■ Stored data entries
=-=-=-=-=

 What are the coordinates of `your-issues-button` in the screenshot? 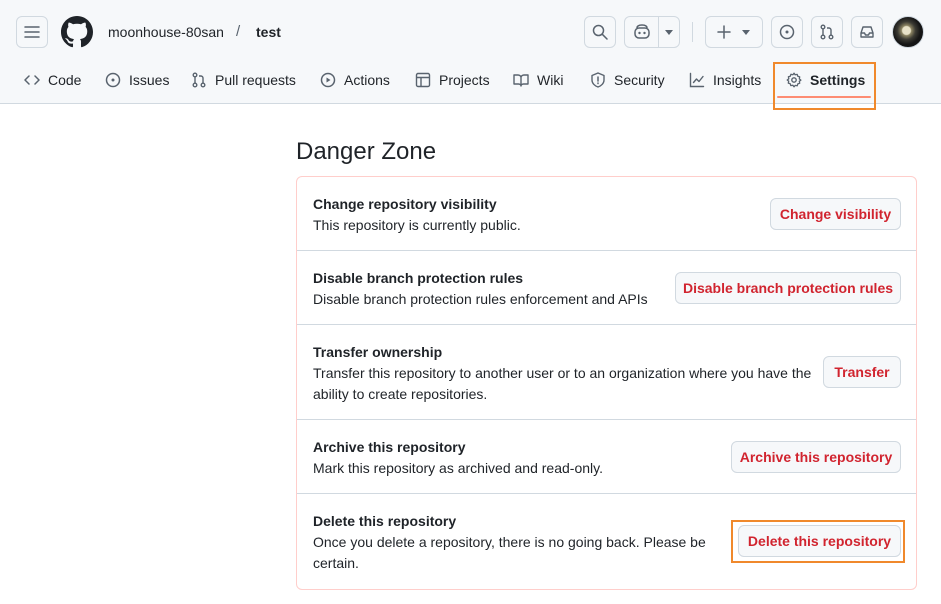 It's located at (787, 32).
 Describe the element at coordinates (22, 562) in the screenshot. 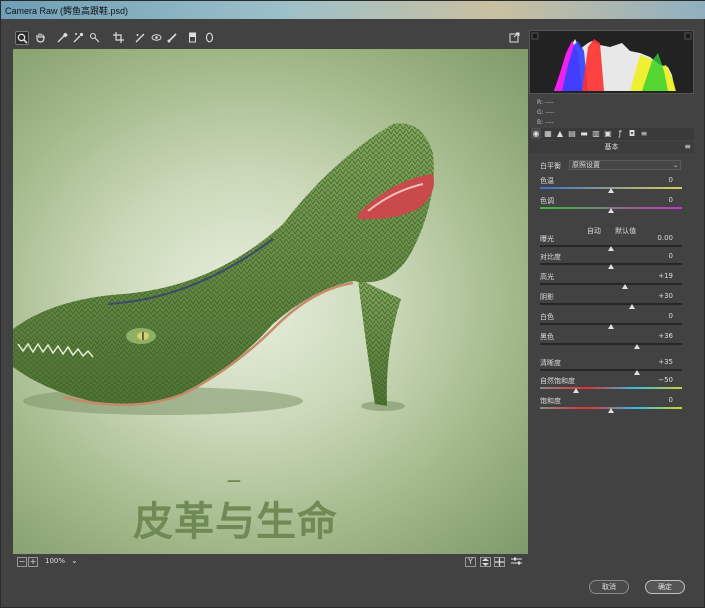

I see `zoom-out-button: −` at that location.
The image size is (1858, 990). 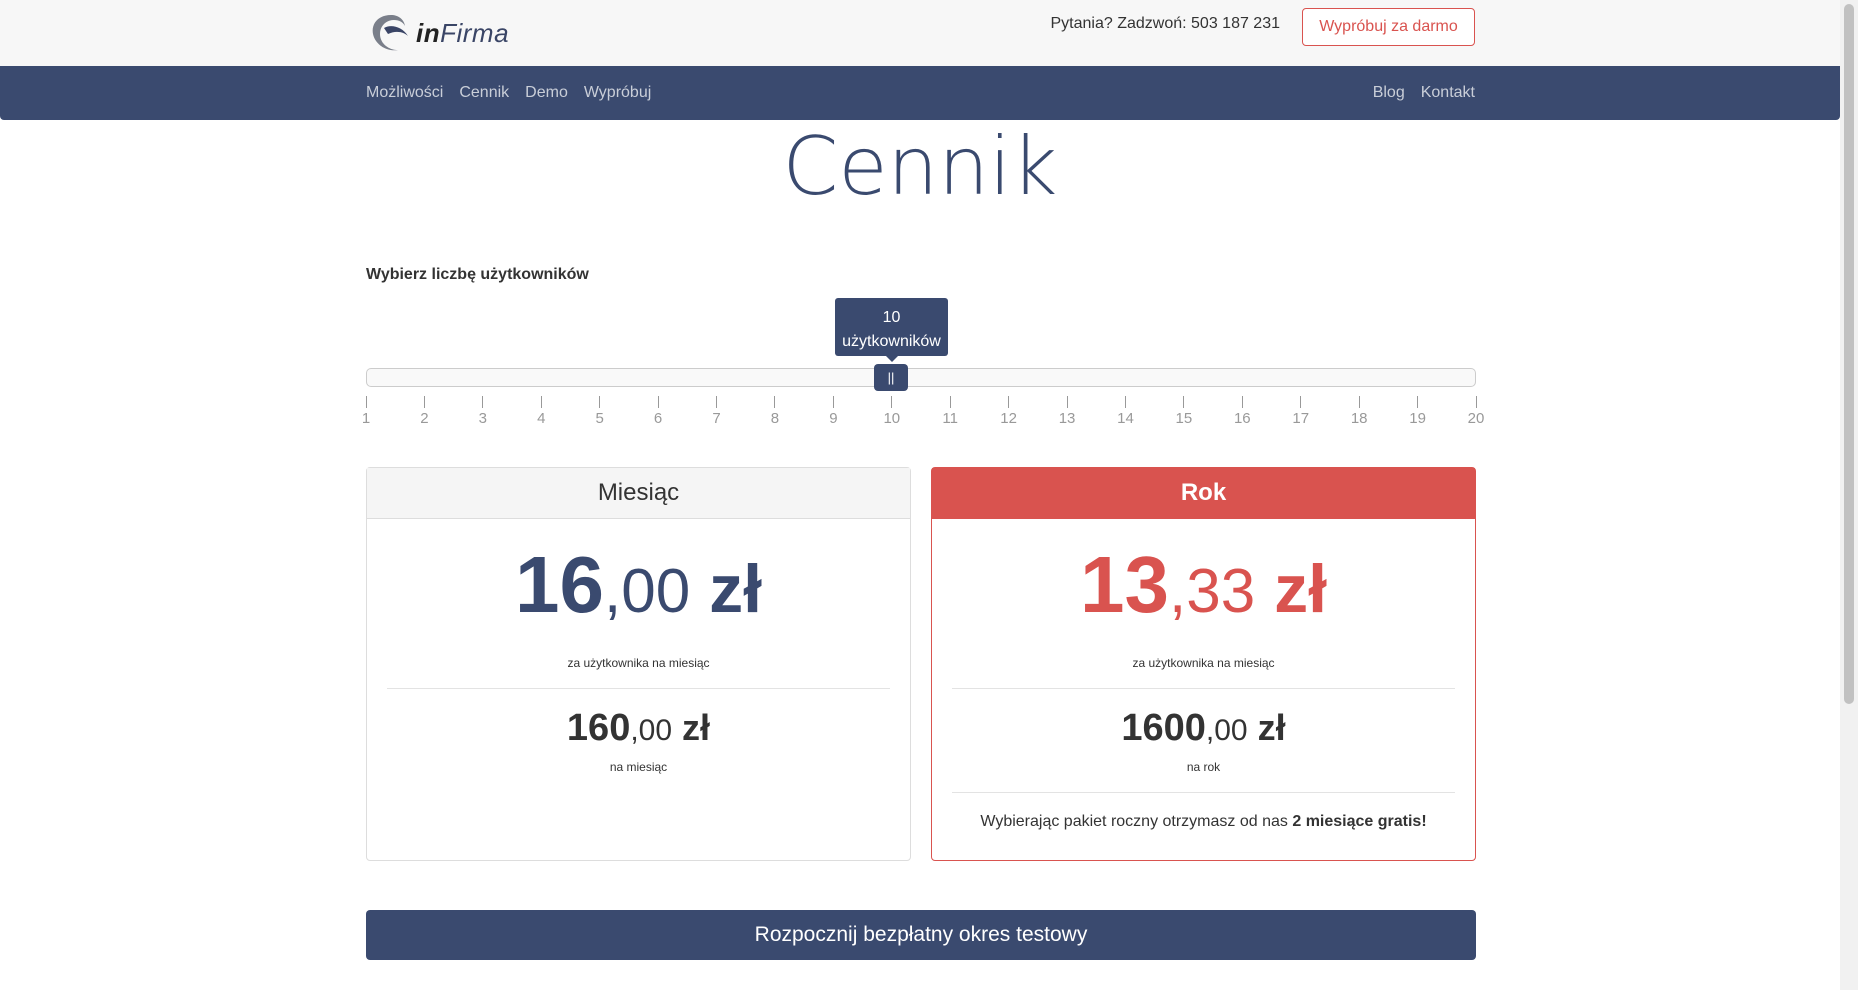 I want to click on start-trial-button: Rozpocznij bezpłatny okres testowy, so click(x=921, y=935).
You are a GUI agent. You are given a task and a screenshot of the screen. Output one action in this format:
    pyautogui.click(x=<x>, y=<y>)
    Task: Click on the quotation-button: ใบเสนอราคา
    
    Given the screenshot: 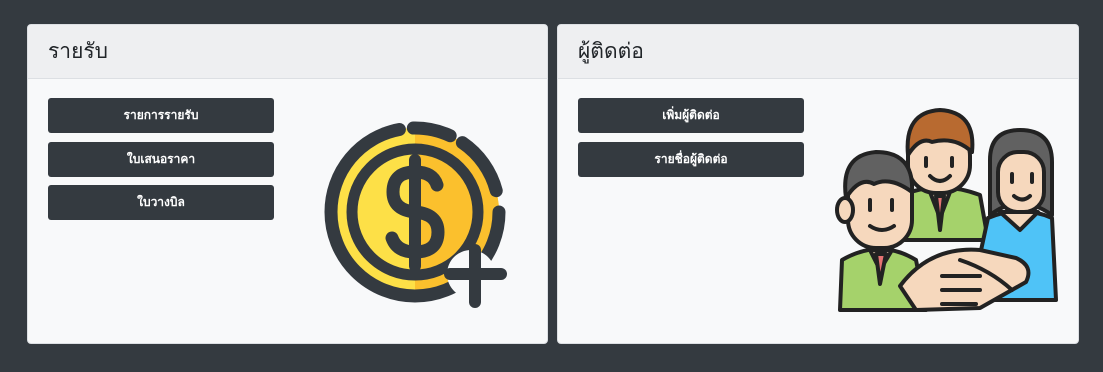 What is the action you would take?
    pyautogui.click(x=161, y=160)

=-=-=-=-=

■ DIRECTIONS
Retype the records exactly as they appear, starting at the line that contains "You are a GUI" and stopping after the line that contains "Task: Click on".

■ RESPONSE FOR THIS EXERCISE
You are a GUI agent. You are given a task and a screenshot of the screen. Output one action in this format:
    pyautogui.click(x=<x>, y=<y>)
    Task: Click on the quotation-button: ใบเสนอราคา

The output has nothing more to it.